Bernward Hoffmann, als Professor an der Fachhochschule Münster Ausbilder von Sozialpädagogen, beschreibt in seinem Artikel die Chancen, die das Konzept der „Offenen Ganztagsgrundschule“ in Nordrhein-Westfalen bietet. Die Schulen befänden sich bereits seit Jahren auf dem Weg der Öffnung. Werde der Gegensatz zwischen dem aus Kindersicht „fremdbestimmten“ Unterricht am Vormittag und der „selbstbestimmten“ Freizeit in einer Jugendhilfeeinrichtung aufgehoben, dann komme man zu einem „ganztägig geöffneten Haus des Lernens“, wie es die nordrhein-westfälische Bildungsministerin Ute Schäfer bezeichnet.

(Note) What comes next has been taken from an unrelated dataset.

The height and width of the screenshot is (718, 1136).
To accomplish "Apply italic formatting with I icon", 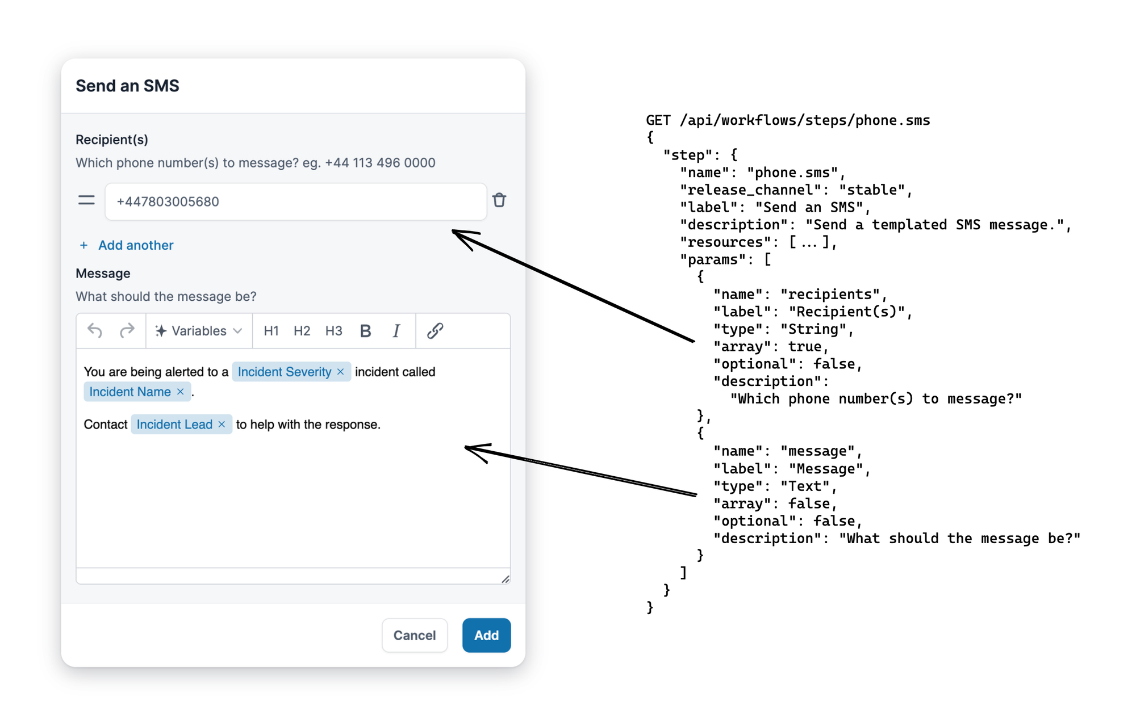I will click(x=396, y=331).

Auf Ende der 60er Jahre datiert Horst Niesyto, Medienpädagoge an der Pädagogischen Hochschule Ludwigsburg, den Beginn der Versuche, Kooperationen zwischen Schule und Jugendhilfe in der Bundesrepublik herbeizuführen. Auf beiden Seiten sieht er aktuell die Notwendigkeit, bisherige Angebotsstrukturen zu überdenken, und dies nicht allein unter dem Spardiktat schrumpfender öffentlicher Haushalte, sondern unter der zentralen Fragestellung, Bedarf und Profil von Bildungsangeboten neu zu bestimmen.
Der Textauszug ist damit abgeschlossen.